# [Goal of the exercise]
All records given below must be printed word for word.

Records from a collection:
>>>
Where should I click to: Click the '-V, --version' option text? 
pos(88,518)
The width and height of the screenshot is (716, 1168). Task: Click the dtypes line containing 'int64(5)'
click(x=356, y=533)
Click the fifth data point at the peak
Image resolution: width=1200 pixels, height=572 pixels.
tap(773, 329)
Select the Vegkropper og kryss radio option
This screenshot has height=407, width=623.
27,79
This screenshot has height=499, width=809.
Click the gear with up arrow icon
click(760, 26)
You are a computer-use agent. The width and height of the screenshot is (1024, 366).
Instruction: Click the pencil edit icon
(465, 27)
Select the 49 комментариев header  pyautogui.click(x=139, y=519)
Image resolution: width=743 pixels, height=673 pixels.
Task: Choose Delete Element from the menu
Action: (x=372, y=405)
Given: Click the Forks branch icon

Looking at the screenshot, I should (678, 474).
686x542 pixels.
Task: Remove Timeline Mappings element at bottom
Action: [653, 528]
<<<
# [Result]
Where should I click to: Click the '-V, --version' option text? 
pos(88,518)
The width and height of the screenshot is (716, 1168). Task: Click the dtypes line containing 'int64(5)'
click(x=356, y=533)
Click the fifth data point at the peak
Image resolution: width=1200 pixels, height=572 pixels.
tap(773, 329)
Select the Vegkropper og kryss radio option
This screenshot has height=407, width=623.
27,79
This screenshot has height=499, width=809.
Click the gear with up arrow icon
click(760, 26)
You are a computer-use agent. The width and height of the screenshot is (1024, 366).
Instruction: Click the pencil edit icon
(465, 27)
Select the 49 комментариев header  pyautogui.click(x=139, y=519)
Image resolution: width=743 pixels, height=673 pixels.
Task: Choose Delete Element from the menu
Action: (x=372, y=405)
Given: Click the Forks branch icon

Looking at the screenshot, I should (678, 474).
686x542 pixels.
Task: Remove Timeline Mappings element at bottom
Action: [653, 528]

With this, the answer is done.